### TASK GOAL:
Restate the data below, keeping every line the same.

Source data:
____________

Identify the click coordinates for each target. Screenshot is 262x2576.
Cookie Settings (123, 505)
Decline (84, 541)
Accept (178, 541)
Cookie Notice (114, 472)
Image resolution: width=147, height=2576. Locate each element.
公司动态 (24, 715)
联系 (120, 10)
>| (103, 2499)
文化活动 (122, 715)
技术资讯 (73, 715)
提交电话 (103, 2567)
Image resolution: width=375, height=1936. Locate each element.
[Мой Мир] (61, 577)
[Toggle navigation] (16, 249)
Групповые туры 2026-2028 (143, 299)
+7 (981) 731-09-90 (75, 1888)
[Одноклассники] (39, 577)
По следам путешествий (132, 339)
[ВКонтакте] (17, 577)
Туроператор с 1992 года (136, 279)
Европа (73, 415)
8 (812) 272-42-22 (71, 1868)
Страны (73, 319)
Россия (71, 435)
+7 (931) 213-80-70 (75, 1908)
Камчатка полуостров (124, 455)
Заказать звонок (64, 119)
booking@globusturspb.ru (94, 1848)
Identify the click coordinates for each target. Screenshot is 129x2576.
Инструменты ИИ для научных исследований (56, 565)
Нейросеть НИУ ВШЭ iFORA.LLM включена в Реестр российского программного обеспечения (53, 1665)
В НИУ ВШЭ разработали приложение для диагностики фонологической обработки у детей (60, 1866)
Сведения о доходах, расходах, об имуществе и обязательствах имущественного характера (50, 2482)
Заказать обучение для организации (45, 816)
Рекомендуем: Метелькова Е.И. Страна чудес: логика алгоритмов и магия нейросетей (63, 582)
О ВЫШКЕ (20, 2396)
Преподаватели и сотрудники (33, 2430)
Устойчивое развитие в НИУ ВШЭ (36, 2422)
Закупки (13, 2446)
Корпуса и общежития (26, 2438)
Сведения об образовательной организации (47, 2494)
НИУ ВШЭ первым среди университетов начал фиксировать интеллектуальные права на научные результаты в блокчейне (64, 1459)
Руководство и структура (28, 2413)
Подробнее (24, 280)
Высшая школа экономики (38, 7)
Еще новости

____________

### ANSWER:
Identify the click coordinates for each target. Screenshot is 262x2576.
Cookie Settings (123, 505)
Decline (84, 541)
Accept (178, 541)
Cookie Notice (114, 472)
Image resolution: width=147, height=2576. Locate each element.
公司动态 (24, 715)
联系 (120, 10)
>| (103, 2499)
文化活动 (122, 715)
技术资讯 (73, 715)
提交电话 (103, 2567)
Image resolution: width=375, height=1936. Locate each element.
[Мой Мир] (61, 577)
[Toggle navigation] (16, 249)
Групповые туры 2026-2028 (143, 299)
+7 (981) 731-09-90 (75, 1888)
[Одноклассники] (39, 577)
По следам путешествий (132, 339)
[ВКонтакте] (17, 577)
Туроператор с 1992 года (136, 279)
Европа (73, 415)
8 (812) 272-42-22 (71, 1868)
Страны (73, 319)
Россия (71, 435)
+7 (931) 213-80-70 (75, 1908)
Камчатка полуостров (124, 455)
Заказать звонок (64, 119)
booking@globusturspb.ru (94, 1848)
Identify the click coordinates for each target. Screenshot is 129x2576.
Инструменты ИИ для научных исследований (56, 565)
Нейросеть НИУ ВШЭ iFORA.LLM включена в Реестр российского программного обеспечения (53, 1665)
В НИУ ВШЭ разработали приложение для диагностики фонологической обработки у детей (60, 1866)
Сведения о доходах, расходах, об имуществе и обязательствах имущественного характера (50, 2482)
Заказать обучение для организации (45, 816)
Рекомендуем: Метелькова Е.И. Страна чудес: логика алгоритмов и магия нейросетей (63, 582)
О ВЫШКЕ (20, 2396)
Преподаватели и сотрудники (33, 2430)
Устойчивое развитие в НИУ ВШЭ (36, 2422)
Закупки (13, 2446)
Корпуса и общежития (26, 2438)
Сведения об образовательной организации (47, 2494)
НИУ ВШЭ первым среди университетов начал фиксировать интеллектуальные права на научные результаты в блокчейне (64, 1459)
Руководство и структура (28, 2413)
Подробнее (24, 280)
Высшая школа экономики (38, 7)
Еще новости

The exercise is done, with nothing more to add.